Ship tour participants enjoyed clear skies in Homer while aboard Holland America's MS Amsterdam.

Jonathan Bailey, the Amsterdam's Safety, Environment & Health Officer, shows how waste aboard the ships is recycled, reused or off-loaded to approved shore facilities.

Holland America's MS Amsterdam in Anchorage. A visit to the bridge is always a highlight of the ship tour.

The Alaska Cruise Association would like to take the opportunity to thank all those who joined us for one of this season's ship tours.

Since 2007, ACA has given Alaskans the opportunity to see first-hand what goes on aboard a cruise ship. Ship tour participants include Alaska businesspeople, members of various convention and visitors bureaus, legislators and community leaders. While the primary focus of the tour is how cruise lines are meeting (and, in many cases, exceeding) Alaska's stringent environmental standards, economics are also discussed.

"In Alaska, cruise lines generate $1.35 billion in direct and indirect purchases and wages and support 14,500 jobs. In Anchorage alone, cruise spending totals $102 million. That's huge. When I heard those numbers, it really drove home just how important the cruise industry is to Anchorage and our state as a whole," said Wells Fargo Branch Manager Whitney Patton, who attended a ship tour aboard the MS Amsterdam in Anchorage.

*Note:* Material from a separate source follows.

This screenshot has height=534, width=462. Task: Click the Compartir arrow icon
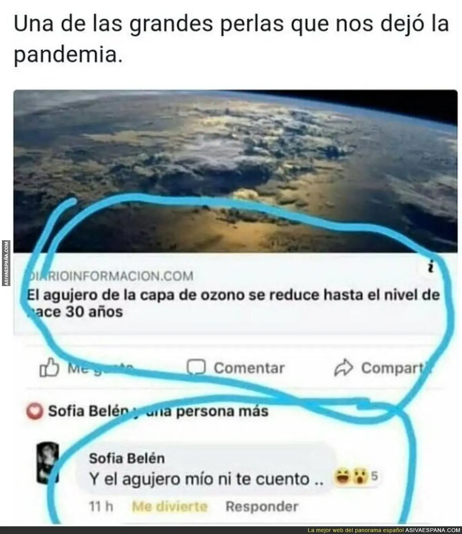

Rod Pfleiger, ACA membership and community relations manager, said the response to the ship tours has been overwhelmingly positive. Not only are participants impressed with the on-board passenger amenities - restaurants, nightclubs, swimming pools and spas - they also appreciate seeing the efforts cruise lines make to preserve and protect the environment. From sophisticated engine room equipment designed to reduce or eliminate liquid discharge to separators for galley products and recycling, cruise lines are making good on their promise to go "above and beyond compliance."

"These ship tours are really an educational tool. When you take Alaskans on board, they see it, hear it and touch it," Pfleiger said. "Going forward, we never know what's in front of us - an environmental issue, for instance. Our opponents will show up and say we're polluting the waters, so we need people who are outside the industry who can testify and say, 'Look, I've seen the on-board technology firsthand. I know the cruise industry is very proactive in its efforts to minimize all types of pollution at sea. You're basing your opinion on misinformation, not fact.'"

Pfleiger said the cruise lines are eager to show off their state-of-the-art environmental equipment, as well as give ship tour participants a "taste" of cruising. Participants are treated to a lunch on board the ship, the undisputed high point of the tour. A recent lunch in Anchorage consisted of shrimp and bruschetta, grilled tenderloin with potatoes, and molten chocolate cake for dessert.

"The ship tour is just a great experience. I can't recommend it enough," Pfleiger said. "It's good for the cruise lines, it's good for participants and it's good for Alaska communities."